The next day, as Biden rode his bike by a swarm of reporters, an Associated Press reporter exclaimed, “Indictments?” The President continued to ride.
Biden’s approach for Trump’s third indictment was the same as it had been for the previous two: keep out of the way. According to White House sources, Biden does not want to comment on Trump’s claims because he does not want to influence the judicial process.
Those two previous indictments, though, were for Trump’s use of hush money to cover up an affair and his handling of confidential materials. The fresh allegations strike at the heart of Biden’s political pitch to voters in 2024: that the radical ideals reflected by Trump and championed by a sizable portion of the Republican Party pose a threat to American democracy.
According to Simon Rosenberg, a long-time Democratic strategist, Biden “will be measured in how he approaches all of this given the many ongoing court cases.”
Biden traveled to engagements with the phrase “Battle for the Soul of the Nation” written on the side of his campaign bus during his first successful run for President in 2020. Two years later, when control of both the Senate and the House was up for grabs, made the concept that America’s democracy was in danger a big element of his message to midterm voters.
He’s planning a similar tactic for his 2024 campaign, while also emphasizing his efforts to generate manufacturing jobs and improve salaries.
It’s going to be a close contest. A recent New York Times/Siena survey found Biden and Trump neck and neck in a probable general election matchup.

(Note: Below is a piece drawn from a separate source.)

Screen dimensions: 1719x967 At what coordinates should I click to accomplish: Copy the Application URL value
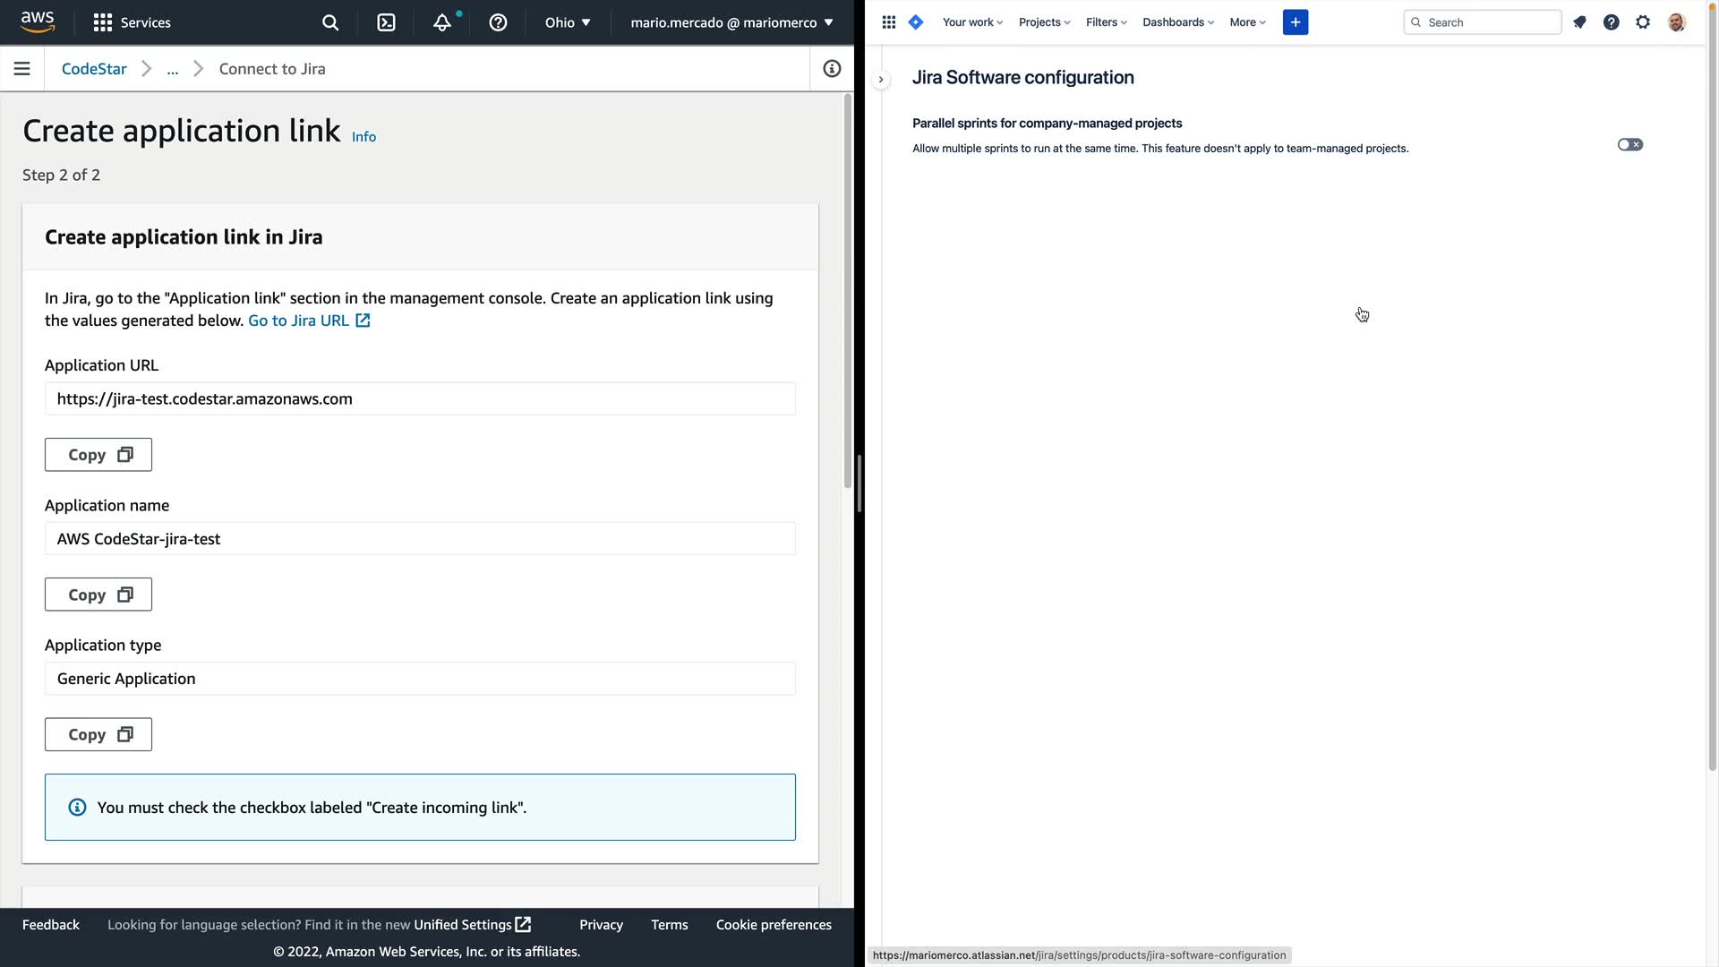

Attorney General Merrick Garland appointed special counsel Jack Smith to handle the federal investigations against Trump last November in order to keep the prosecution of Biden’s main political challenger at bay.

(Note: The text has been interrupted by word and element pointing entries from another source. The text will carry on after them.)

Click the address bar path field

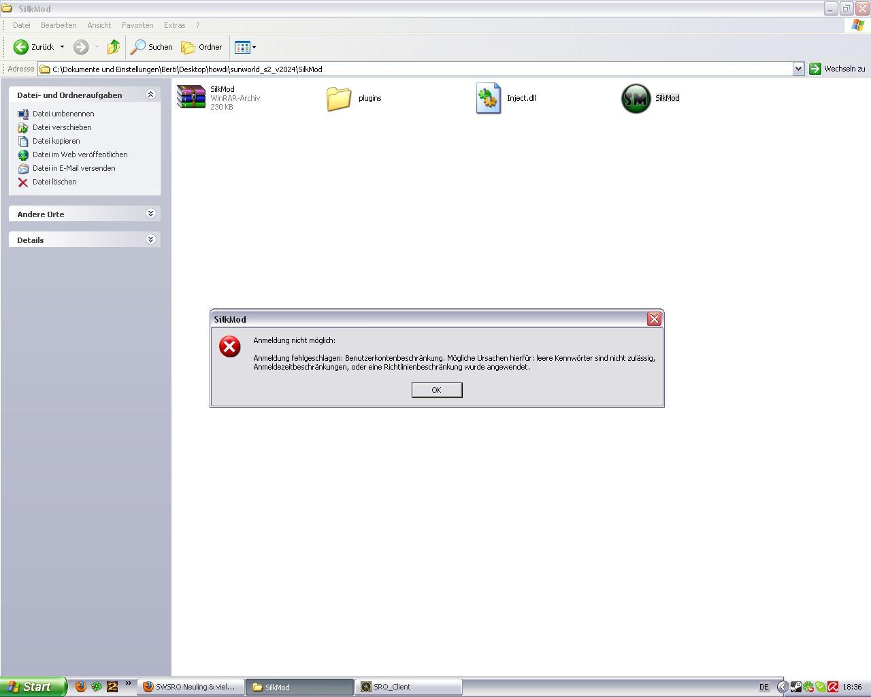(408, 69)
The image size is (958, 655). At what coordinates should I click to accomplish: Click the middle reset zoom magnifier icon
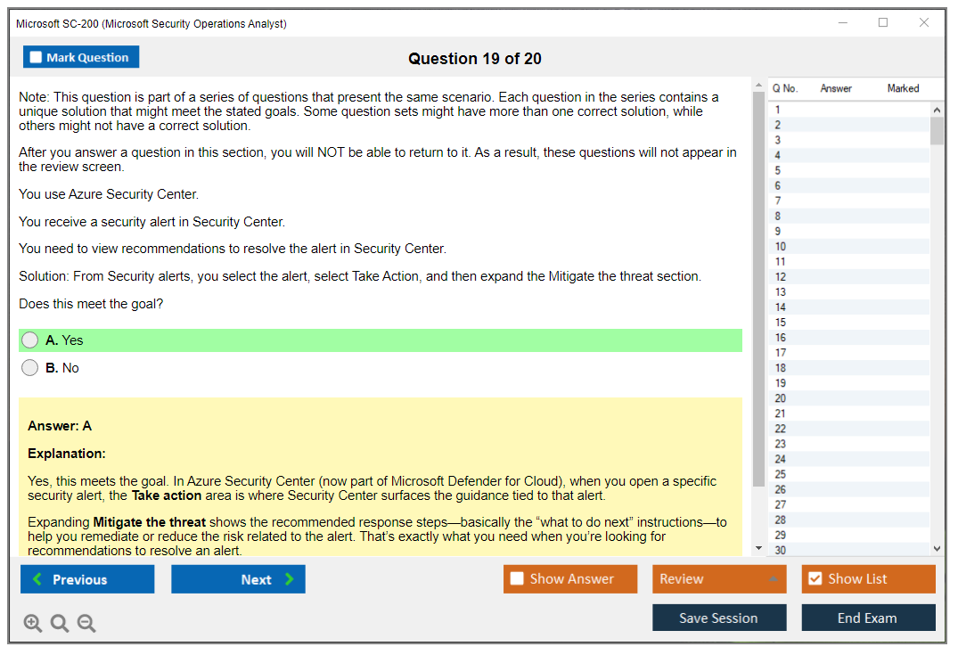pos(60,623)
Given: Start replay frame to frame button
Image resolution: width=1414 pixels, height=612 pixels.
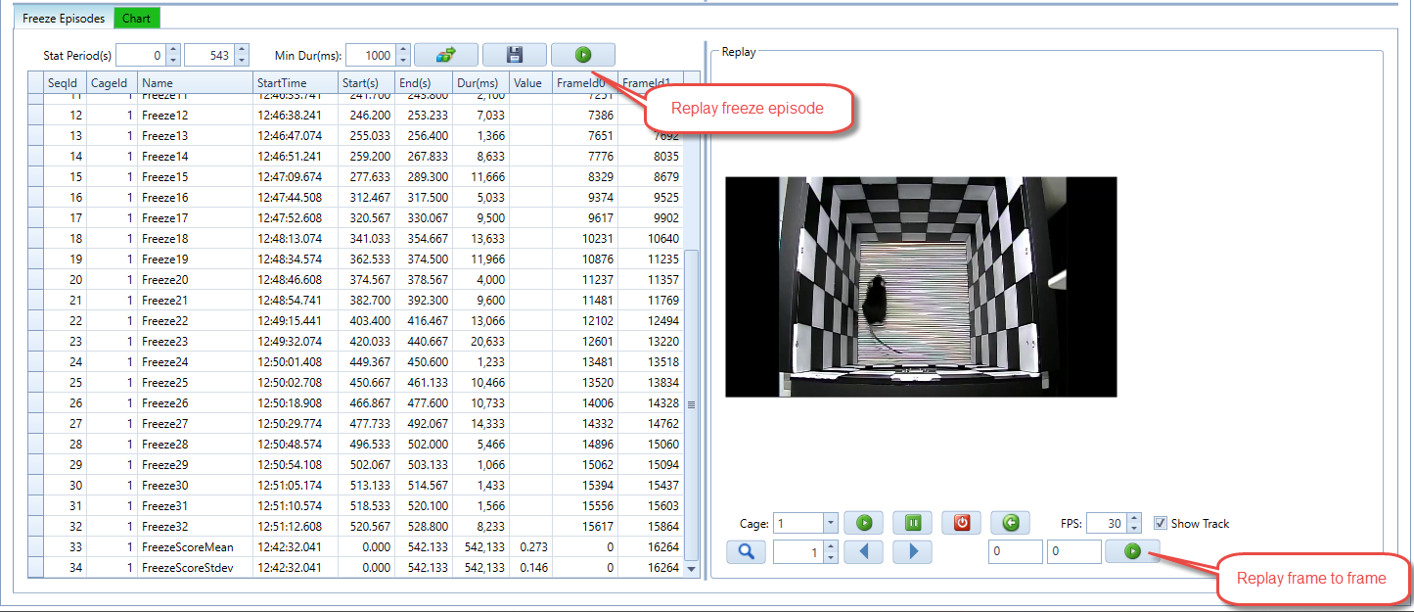Looking at the screenshot, I should tap(1132, 552).
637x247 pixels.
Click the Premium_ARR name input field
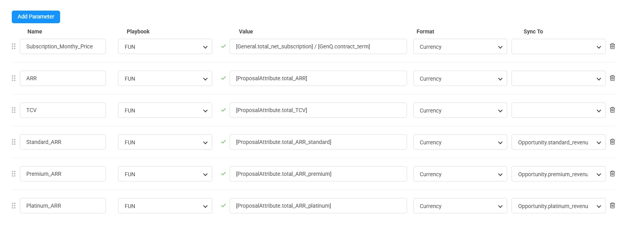click(x=63, y=174)
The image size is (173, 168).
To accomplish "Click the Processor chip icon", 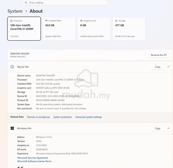I will pos(11,21).
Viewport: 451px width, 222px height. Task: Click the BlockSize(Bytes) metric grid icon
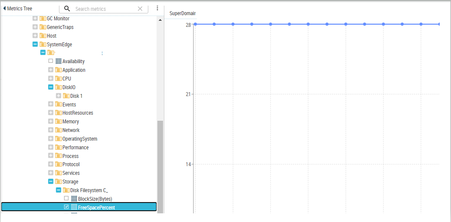click(x=74, y=199)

Pushing back on dictatorial ideals that undermine genuine election outcomes will be a crucial component of Biden’s 2024 campaign argument to voters. However, Biden’s ability to pursue that issue may be limited. Not only is he hesitant to appear to be rooting for the prosecutors, but Trump and his defenders have presented all of Trump’s legal difficulties as a campaign ploy organized by Biden.
“The whole Biden Administration understands that I’m the ONLY candidate who would beat Crooked Joe in a free and fair election,” Trump said in a fundraising message to followers last week. “Their only hope is to put me in JAIL for the rest of my life.”
Rosenberg points out that Republicans have previously gone to the polls to defend Donald Trump’s election falsehoods and fared badly. According to him, every Republican candidate for secretary of state who rejected the legitimacy of the 2020 election results lost their contests.
“These issues were heavily litigated in the battleground in 2022, and it didn’t go well for Republicans, and it’s not going to go well for them again in 2024 because Trump represents a far more clear and present danger to our democracy than he did even in the last election,” Rosenberg writes.
This time, Trump is running as a former President defending himself against allegations stemming from his attempts to cling to power, including conspiracy to defraud the United States. While the prosecution will undoubtedly be a topic in next year’s presidential election, it will be up to Biden and his team to decide how much they will discuss it.